I am new to this forum, and let me say from reading the posts for the past few hours that this is one of the most overdue forums I have ever seen. I am looking at buying a high quality stove that will last me for quite some time. I want one with four eyes and a grill. So far the only kind that I have looked at was a Viking. Also, is it better to get a cooktop and then purchase the oven component seperately? I'm trying to think about the placement of the hood as well, since it wouldn't be as aestheically pleasing if there was a giant hood over an island. Any advice would be appreciated.


----------



## mezzaluna (Aug 29, 2000)

Hi Occidus and welcome to Chef Talk. Try typing "stove" into the search engine on this board and you'll see several conversations on this same topic.

I have an older Viking range (30"). I love the cooktop, hate the oven. It's an older model- not dual fuel, just gas, a BEAR to clean. The cooktop is a breeze to clean.

My recommendation: be sure you hear from real-world users about the features that matter to you. If I'd known how awful this was to clean I'd never have bought it. I understand they now make a dual-fuel, self-cleaning model. I just wish they'd had those when I bought mine in 1996!

By the way, why not stop in the Welcome Forum and give us a bit of an introduction? We'd be happy to get acquainted.

Regards,
Mezzaluna


----------



## occidius (Apr 19, 2004)

Good to know, thank you. I definitely will steer towards the dual fuel self cleaning.

Something I haven't seen addressed was the topic of refrigeration. Subzero's are nice, but them seem pretty pricey. The salesman I spoke to said they can keep food fresher longer, but is it all hype or even worth the extra few days on shelf life?


----------



## scottgreenwood (Oct 5, 2003)

Take a look at the Wolf dual fuel models. I love mine. The oven can take forever to heat, though, but it is an absolute marvel.
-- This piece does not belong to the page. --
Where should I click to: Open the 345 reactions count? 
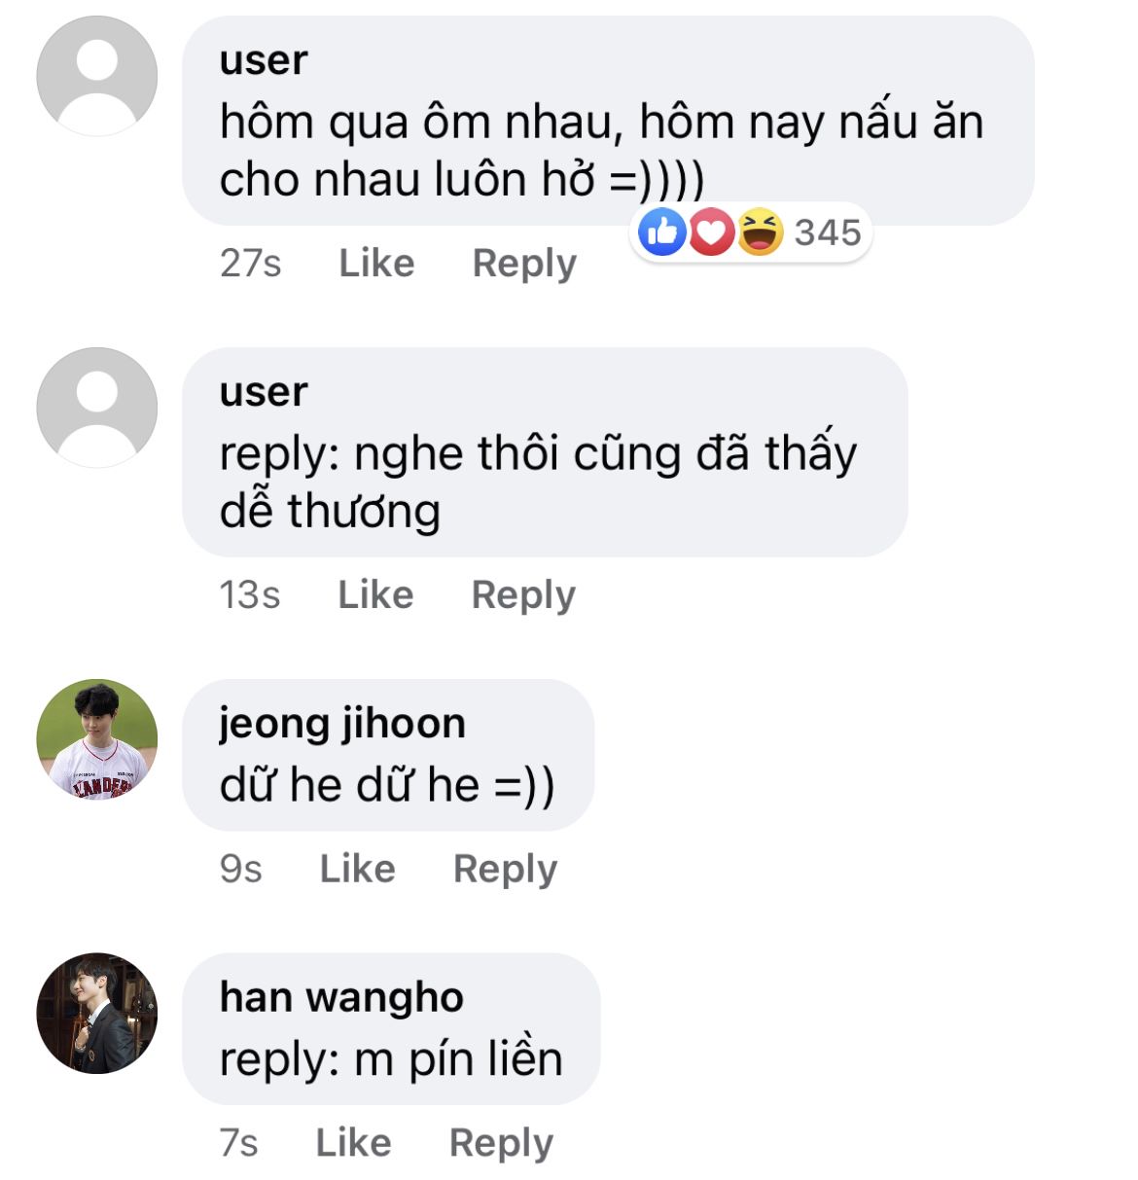828,232
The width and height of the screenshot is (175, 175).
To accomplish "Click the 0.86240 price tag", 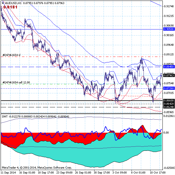I will click(169, 107).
On refrigeration -- went from standard large GE Profile to a Subzero (half the capacity, twice the price - progress?). Produce in particular seems to last a bit longer, and greens stay crisper.


----------



## slotwis (Jun 8, 2004)

I am going to buy a range and need some strong feedback and opinions between the Wolf or the Viking. I would also like to hear from anyone who has an all gas open burner Viking or Wolf and what they think of that range. I bake a lot and do some small catering jobs out of my house. 

Thanks very much.


----------



## mezzaluna (Aug 29, 2000)

While you're waiting for more replies, try using the search function on this board to locate earlier conversations on these two appliances. You'll read some interesting thoughts.


----------



## icars (Jun 3, 2004)

I would look at wolf. The other option is DCS. Their commerical ovens are very reasonable. Big bang for the buck. Viking ovens are generally smaller than others on the market. 

Good luck.


----------